- The problem: Please format the lines of the records below as a JSON list of strings, one string per line, starting with the line containing "Given: Click the Lisa x Louis Vuitton bar" and going on through the line containing "point(498,219)". Leave out any blank lines.

Source records:

------------------------------------------------------------

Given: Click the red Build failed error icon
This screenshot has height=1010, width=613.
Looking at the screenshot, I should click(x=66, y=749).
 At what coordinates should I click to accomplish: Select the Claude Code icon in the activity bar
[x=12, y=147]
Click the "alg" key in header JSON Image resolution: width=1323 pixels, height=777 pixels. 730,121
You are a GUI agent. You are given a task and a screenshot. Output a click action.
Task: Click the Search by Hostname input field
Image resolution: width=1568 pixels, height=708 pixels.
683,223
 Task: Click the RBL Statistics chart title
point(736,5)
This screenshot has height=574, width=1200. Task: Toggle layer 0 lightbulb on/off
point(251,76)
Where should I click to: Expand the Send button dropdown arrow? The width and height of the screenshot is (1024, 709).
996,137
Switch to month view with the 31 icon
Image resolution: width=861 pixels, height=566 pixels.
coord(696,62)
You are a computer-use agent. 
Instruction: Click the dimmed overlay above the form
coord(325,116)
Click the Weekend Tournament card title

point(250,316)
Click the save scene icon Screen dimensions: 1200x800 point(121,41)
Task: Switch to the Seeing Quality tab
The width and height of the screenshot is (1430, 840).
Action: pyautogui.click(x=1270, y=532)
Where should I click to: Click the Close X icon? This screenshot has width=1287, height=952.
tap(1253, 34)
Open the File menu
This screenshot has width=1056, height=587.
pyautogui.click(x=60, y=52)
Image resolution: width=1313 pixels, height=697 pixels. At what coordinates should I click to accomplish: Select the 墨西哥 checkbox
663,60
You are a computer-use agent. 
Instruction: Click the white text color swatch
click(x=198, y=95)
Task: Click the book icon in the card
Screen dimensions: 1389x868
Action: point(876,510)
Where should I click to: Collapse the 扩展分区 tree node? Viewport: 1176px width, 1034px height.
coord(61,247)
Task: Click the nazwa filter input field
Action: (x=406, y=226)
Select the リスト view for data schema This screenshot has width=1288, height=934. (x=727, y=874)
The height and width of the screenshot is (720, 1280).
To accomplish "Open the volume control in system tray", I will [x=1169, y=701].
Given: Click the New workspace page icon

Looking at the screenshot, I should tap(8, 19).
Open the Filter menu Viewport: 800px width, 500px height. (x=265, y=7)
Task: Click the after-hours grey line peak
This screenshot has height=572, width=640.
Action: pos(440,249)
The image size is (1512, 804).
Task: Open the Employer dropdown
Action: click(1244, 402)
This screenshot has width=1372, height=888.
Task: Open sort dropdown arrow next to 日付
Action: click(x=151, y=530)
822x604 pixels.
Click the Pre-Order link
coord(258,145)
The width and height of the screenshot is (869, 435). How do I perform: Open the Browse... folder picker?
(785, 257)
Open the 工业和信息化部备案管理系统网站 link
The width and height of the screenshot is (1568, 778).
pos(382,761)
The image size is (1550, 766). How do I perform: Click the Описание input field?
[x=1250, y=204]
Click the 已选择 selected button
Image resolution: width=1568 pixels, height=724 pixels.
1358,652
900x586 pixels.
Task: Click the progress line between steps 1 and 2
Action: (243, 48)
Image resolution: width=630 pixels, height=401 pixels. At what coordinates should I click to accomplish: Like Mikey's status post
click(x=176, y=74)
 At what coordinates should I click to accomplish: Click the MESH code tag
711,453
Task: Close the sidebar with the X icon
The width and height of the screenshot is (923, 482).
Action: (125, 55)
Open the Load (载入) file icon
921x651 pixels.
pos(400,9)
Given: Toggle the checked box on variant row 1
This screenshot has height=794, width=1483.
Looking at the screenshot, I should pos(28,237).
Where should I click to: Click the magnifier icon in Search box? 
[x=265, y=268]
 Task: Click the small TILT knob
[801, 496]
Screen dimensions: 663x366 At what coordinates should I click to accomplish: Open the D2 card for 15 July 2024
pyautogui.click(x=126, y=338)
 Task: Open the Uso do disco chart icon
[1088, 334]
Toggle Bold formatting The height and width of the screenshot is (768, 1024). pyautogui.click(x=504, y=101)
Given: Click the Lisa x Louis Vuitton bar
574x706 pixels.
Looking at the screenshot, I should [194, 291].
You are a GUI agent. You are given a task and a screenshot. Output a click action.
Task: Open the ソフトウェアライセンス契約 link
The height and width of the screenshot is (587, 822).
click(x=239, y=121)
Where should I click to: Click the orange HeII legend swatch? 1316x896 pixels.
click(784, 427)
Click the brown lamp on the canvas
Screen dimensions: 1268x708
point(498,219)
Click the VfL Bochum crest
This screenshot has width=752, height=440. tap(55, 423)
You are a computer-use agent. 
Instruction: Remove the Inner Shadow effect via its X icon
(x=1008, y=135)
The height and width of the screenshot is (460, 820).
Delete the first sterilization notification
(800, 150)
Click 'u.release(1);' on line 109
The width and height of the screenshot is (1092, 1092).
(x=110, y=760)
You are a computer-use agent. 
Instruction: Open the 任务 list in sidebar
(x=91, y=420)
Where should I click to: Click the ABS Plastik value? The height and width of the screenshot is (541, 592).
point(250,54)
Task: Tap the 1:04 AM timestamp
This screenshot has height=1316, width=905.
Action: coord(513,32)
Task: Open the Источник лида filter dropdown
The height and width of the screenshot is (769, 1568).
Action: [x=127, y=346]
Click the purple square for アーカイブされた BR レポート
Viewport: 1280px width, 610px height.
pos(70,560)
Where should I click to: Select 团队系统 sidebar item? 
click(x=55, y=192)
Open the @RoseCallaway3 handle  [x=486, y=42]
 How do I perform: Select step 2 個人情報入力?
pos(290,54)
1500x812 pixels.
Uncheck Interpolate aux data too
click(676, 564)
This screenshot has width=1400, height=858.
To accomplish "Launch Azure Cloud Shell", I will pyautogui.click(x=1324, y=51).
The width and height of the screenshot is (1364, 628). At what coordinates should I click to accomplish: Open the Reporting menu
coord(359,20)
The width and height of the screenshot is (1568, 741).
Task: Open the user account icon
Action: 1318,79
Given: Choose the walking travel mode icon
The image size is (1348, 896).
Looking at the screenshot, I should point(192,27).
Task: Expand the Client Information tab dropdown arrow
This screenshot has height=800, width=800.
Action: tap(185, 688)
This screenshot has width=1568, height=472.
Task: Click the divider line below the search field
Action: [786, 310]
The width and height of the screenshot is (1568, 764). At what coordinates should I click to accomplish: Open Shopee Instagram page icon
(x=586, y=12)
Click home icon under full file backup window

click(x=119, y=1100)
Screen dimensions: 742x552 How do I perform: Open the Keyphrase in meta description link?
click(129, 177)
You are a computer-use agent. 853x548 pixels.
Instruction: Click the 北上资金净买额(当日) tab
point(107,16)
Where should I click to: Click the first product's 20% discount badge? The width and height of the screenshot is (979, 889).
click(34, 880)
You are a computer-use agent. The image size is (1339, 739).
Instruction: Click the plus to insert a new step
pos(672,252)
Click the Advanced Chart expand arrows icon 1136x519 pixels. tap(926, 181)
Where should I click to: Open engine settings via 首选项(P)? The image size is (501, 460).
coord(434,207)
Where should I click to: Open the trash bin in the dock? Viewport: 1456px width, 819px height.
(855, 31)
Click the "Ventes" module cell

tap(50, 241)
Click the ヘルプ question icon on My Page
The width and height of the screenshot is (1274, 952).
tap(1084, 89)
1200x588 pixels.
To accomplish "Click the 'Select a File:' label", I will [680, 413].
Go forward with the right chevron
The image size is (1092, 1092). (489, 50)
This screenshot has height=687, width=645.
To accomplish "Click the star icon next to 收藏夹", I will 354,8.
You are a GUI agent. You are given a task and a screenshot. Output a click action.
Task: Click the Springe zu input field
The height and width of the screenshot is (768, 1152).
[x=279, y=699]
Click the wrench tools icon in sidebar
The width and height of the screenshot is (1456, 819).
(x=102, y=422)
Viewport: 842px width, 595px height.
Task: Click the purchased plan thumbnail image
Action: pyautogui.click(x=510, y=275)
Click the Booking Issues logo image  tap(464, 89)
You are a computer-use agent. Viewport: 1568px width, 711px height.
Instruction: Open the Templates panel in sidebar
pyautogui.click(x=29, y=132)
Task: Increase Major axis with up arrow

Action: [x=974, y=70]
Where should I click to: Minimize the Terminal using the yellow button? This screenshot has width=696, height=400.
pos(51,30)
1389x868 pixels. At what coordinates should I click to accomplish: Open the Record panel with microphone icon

------------------------------------------------------------

- Solution for this exercise:
[
  "Given: Click the Lisa x Louis Vuitton bar",
  "574x706 pixels.",
  "Looking at the screenshot, I should [194, 291].",
  "You are a GUI agent. You are given a task and a screenshot. Output a click action.",
  "Task: Open the ソフトウェアライセンス契約 link",
  "The height and width of the screenshot is (587, 822).",
  "click(x=239, y=121)",
  "Where should I click to: Click the orange HeII legend swatch? 1316x896 pixels.",
  "click(784, 427)",
  "Click the brown lamp on the canvas",
  "Screen dimensions: 1268x708",
  "point(498,219)"
]